== 原文抜粋 ==
「自分のことが好きですか?」と聞かれたとき、あなたはどう答えますか?
中には「自分が嫌いで仕方がない」という人もいるでしょう。
自分が嫌いという感情は決して悪いことではありませんが、それがエスカレートしていくとどんどん自己肯定感が下がっていき、生きること自体が楽しくなくなってしまいます。
「自分のことが嫌いすぎて苦しい」「何とかしたい」と思っていても、解決の糸口が見つからず、困ってしまう人も。
なぜ自分のことが嫌いになってしまうのでしょうか。
今回は、自分が嫌いだと感じてしまう原因とその根本的な理由、自分が嫌いな状況を克服するための対処法を紹介します。
原因と対処法を学んで、自分が嫌いという状況を克服し、苦しさや気持ち悪さから少しでも開放してもらえれば幸いです。
目次
自分が嫌いと苦しい思いをする必要はない
原因や対処法をお話しする前に、大前提として自分が嫌いと言う理由で苦しい思いをする必要はありません。
後でも詳しく触れますが、自分のことが嫌いになる人は、自分に対して厳しい人が多い傾向が見られます。
欠点や失敗を許せず、そのことを引きずってしまう方々は、自分のことが嫌いだと感じることが多いようです。
誰かに打ち明けようにも、なかなか勇気を出してそれを行えない人も少なくはないでしょう。
打ち明けた場合、周囲の人々から否定されるのではないかという不安から躊躇してしまうのかもしれません。
自分が嫌いだというのは、率直に言えば思い込みでしかありません。

== 提供データ ==
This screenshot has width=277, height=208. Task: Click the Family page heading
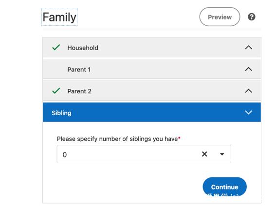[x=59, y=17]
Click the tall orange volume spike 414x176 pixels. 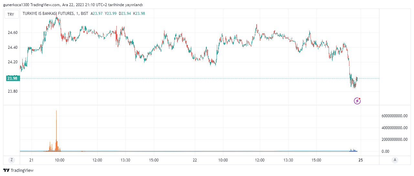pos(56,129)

---

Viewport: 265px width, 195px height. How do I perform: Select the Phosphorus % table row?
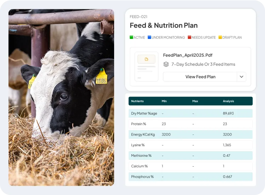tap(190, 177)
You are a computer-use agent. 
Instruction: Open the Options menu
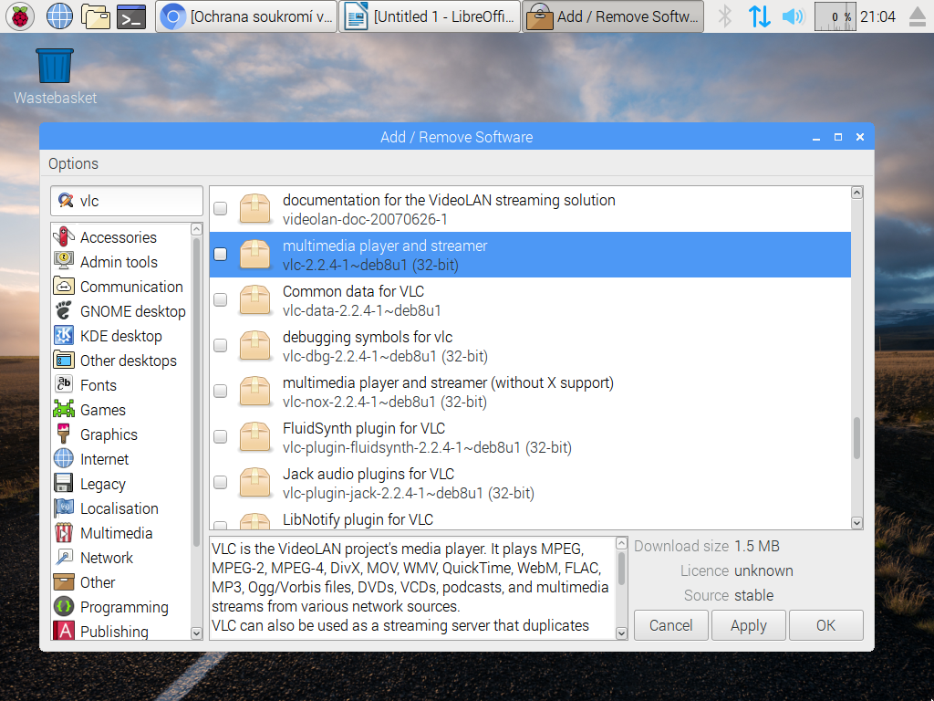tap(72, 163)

== 作業内容 ==
A) 自分を嫌う気持ちについての文章のうち、「今回は、自分が嫌いだと感じて」を含む語句で始まり「と感じることが多いようです。」で終わる部分を、一字も変えずに繰り返し書くこと。
B) 自分を嫌う気持ちについての文章を、途切れたところから引き継いで続きを書くこと。
上の各行は、自分を嫌う気持ちについての文章とは別の資料である。

== 実施結果 ==
A)
今回は、自分が嫌いだと感じてしまう原因とその根本的な理由、自分が嫌いな状況を克服するための対処法を紹介します。
原因と対処法を学んで、自分が嫌いという状況を克服し、苦しさや気持ち悪さから少しでも開放してもらえれば幸いです。
目次
自分が嫌いと苦しい思いをする必要はない
原因や対処法をお話しする前に、大前提として自分が嫌いと言う理由で苦しい思いをする必要はありません。
後でも詳しく触れますが、自分のことが嫌いになる人は、自分に対して厳しい人が多い傾向が見られます。
欠点や失敗を許せず、そのことを引きずってしまう方々は、自分のことが嫌いだと感じることが多いようです。

B)
あなた自身が自分に対して無理に何かの欠点を見つけ、それを理由に自分が嫌いだと信じ込んでいるだけです。
つまり、他にも素晴らしい側面があるはずなのに、それに目を向けていない可能性があります。
本文を進める前に覚えておいてほしいのは、自分のことが嫌いで苦しんでいる状況はあなただけではないことです。
そして、今まで以上に自分を嫌いになる必要はありません。
この記事をきっかけに、前向きになるヒントが見つかることを祈っています。
自分が嫌いだと感じてしまう原因
自分のことが嫌いだと感じてしまう原因は、主に自分の性格である場合がほとんどです。
自分の外見や成績、運動神経などの性格に関係ないものもあるでしょう。
とにかく自分が嫌いだと感じてしまう原因が何かわからなければ、どのように対処すれば良いのか分からないのではないでしょうか。
この章では、自分のことが嫌いだと感じてしまう原因を8つ紹介します。
自分がどのような理由で自分が嫌いだと思っているのかを見つけてください。
完璧主義で責任感が強い
何につけても妥協を許さない完璧主義な人は、些細な失敗で自分のことを嫌いになってしまいます。
完璧主義は決して悪いことではなく、うまくいった時には大きな成長をすることもできます。
しかし、計画通りに物事が進まないと自己嫌悪に陥ってしまうのです。
完璧主義な人は責任感が強い傾向もあり、些細な事でも失敗すると深く落ち込んでしまい「自分は何もできない」と苦しんでしまうことがあります。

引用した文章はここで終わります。